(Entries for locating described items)

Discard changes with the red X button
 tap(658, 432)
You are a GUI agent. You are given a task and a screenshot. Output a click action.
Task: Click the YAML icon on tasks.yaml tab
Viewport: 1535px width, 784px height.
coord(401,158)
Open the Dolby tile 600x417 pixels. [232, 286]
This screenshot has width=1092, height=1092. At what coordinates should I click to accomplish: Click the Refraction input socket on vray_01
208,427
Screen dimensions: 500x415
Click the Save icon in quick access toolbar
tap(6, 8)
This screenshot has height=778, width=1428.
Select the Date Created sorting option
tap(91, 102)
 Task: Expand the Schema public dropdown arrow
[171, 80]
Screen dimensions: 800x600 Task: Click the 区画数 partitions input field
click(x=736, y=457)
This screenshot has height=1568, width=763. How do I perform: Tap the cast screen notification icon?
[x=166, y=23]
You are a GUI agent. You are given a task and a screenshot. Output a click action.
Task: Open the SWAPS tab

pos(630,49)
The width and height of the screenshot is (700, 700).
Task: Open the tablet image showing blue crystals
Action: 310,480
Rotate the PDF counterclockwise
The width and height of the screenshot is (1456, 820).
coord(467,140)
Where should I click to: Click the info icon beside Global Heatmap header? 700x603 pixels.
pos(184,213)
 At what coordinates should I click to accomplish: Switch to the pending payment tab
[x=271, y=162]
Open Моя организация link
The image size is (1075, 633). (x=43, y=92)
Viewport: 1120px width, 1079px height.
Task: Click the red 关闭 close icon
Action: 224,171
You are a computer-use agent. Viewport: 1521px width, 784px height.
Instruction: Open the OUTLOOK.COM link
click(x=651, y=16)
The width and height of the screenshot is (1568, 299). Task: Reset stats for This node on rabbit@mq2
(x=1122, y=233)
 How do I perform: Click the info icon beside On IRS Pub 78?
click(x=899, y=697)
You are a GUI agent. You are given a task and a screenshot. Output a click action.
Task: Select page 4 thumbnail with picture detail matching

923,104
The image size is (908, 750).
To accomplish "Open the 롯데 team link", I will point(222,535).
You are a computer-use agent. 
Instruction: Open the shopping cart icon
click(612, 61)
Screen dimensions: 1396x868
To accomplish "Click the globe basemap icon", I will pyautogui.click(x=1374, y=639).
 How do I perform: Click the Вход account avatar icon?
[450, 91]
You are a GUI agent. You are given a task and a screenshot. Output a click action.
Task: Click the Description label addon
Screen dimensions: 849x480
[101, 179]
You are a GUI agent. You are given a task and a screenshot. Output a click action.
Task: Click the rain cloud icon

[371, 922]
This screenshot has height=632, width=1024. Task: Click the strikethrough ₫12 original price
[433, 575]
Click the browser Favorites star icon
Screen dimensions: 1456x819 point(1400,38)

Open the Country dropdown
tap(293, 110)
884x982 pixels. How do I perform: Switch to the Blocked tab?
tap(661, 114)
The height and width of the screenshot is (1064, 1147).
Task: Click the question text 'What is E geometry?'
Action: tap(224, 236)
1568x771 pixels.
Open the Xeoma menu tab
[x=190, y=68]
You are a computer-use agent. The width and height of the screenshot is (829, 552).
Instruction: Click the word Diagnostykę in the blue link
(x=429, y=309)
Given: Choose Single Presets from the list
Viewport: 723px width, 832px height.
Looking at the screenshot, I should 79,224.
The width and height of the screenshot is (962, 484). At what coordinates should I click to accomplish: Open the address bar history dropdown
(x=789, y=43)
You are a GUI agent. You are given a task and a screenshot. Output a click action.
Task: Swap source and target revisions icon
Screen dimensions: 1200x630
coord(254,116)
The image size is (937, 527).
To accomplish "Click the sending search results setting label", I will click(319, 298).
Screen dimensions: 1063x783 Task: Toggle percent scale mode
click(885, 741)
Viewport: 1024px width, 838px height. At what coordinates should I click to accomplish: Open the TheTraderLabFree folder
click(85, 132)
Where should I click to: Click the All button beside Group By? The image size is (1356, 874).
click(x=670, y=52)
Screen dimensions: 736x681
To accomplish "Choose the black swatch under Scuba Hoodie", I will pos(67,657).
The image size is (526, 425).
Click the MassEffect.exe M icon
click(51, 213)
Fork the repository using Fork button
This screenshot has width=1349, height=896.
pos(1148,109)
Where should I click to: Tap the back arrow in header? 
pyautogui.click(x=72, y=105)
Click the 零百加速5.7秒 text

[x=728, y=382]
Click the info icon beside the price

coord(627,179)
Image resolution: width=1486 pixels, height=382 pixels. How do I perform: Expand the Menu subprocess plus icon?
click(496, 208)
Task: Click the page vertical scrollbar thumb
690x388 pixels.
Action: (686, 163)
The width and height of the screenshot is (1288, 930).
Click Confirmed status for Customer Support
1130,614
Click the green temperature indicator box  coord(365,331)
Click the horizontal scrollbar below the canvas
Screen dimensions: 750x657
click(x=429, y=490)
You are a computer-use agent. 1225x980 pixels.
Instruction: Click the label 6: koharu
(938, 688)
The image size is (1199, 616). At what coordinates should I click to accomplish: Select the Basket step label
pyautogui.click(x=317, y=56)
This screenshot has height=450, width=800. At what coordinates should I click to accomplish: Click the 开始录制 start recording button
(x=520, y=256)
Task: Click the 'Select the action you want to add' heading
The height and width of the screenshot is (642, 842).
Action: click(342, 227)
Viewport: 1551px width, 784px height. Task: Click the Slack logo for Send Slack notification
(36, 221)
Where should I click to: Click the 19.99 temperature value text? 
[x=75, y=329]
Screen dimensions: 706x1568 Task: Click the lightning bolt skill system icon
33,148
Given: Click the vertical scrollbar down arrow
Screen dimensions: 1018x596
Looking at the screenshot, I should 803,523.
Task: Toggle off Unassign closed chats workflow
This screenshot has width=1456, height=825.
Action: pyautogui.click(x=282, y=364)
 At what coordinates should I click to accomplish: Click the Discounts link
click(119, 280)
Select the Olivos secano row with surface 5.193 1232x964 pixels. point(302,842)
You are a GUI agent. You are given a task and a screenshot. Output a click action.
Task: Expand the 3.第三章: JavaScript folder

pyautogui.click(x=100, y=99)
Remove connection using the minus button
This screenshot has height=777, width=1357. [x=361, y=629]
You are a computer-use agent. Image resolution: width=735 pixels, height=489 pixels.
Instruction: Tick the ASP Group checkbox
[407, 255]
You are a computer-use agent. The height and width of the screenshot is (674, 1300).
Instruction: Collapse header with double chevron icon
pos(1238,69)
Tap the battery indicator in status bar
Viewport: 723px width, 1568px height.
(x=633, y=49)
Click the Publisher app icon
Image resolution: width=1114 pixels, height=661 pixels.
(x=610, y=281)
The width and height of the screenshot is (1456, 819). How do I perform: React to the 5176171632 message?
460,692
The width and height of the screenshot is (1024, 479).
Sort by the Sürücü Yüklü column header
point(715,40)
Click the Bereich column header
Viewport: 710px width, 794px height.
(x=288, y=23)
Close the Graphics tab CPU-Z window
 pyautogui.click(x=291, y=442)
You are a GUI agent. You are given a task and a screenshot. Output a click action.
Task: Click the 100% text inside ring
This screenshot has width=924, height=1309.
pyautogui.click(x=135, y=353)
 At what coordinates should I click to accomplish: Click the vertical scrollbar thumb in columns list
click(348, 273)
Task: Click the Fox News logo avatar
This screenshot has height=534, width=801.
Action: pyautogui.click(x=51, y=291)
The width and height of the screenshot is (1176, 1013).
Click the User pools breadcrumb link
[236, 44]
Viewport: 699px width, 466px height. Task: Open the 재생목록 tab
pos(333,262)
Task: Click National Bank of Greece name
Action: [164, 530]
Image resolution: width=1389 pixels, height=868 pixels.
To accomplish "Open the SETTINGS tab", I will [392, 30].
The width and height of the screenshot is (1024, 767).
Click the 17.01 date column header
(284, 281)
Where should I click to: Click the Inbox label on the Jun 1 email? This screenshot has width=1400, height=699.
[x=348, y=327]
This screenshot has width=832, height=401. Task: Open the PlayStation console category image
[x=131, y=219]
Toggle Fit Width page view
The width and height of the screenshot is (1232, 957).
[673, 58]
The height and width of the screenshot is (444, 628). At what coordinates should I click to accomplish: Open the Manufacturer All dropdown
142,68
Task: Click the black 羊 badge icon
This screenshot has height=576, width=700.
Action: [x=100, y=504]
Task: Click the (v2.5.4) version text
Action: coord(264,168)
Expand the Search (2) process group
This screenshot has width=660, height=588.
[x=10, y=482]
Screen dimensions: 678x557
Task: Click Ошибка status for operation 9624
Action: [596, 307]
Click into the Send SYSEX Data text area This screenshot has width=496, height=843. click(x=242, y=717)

> Task statement
Copy the stretch from the start of the entries through the line containing "[x=166, y=23]", changing "screenshot" to "screen capture" wherever it occurs and leaving everything else untouched.

> Solved exercise
Discard changes with the red X button
 tap(658, 432)
You are a GUI agent. You are given a task and a screen capture. Output a click action.
Task: Click the YAML icon on tasks.yaml tab
Viewport: 1535px width, 784px height.
coord(401,158)
Open the Dolby tile 600x417 pixels. [232, 286]
This screen capture has width=1092, height=1092. At what coordinates should I click to accomplish: Click the Refraction input socket on vray_01
208,427
Screen dimensions: 500x415
Click the Save icon in quick access toolbar
tap(6, 8)
This screen capture has height=778, width=1428.
Select the Date Created sorting option
tap(91, 102)
 Task: Expand the Schema public dropdown arrow
[171, 80]
Screen dimensions: 800x600 Task: Click the 区画数 partitions input field
click(x=736, y=457)
This screen capture has height=1568, width=763. How do I perform: Tap the cast screen notification icon?
[x=166, y=23]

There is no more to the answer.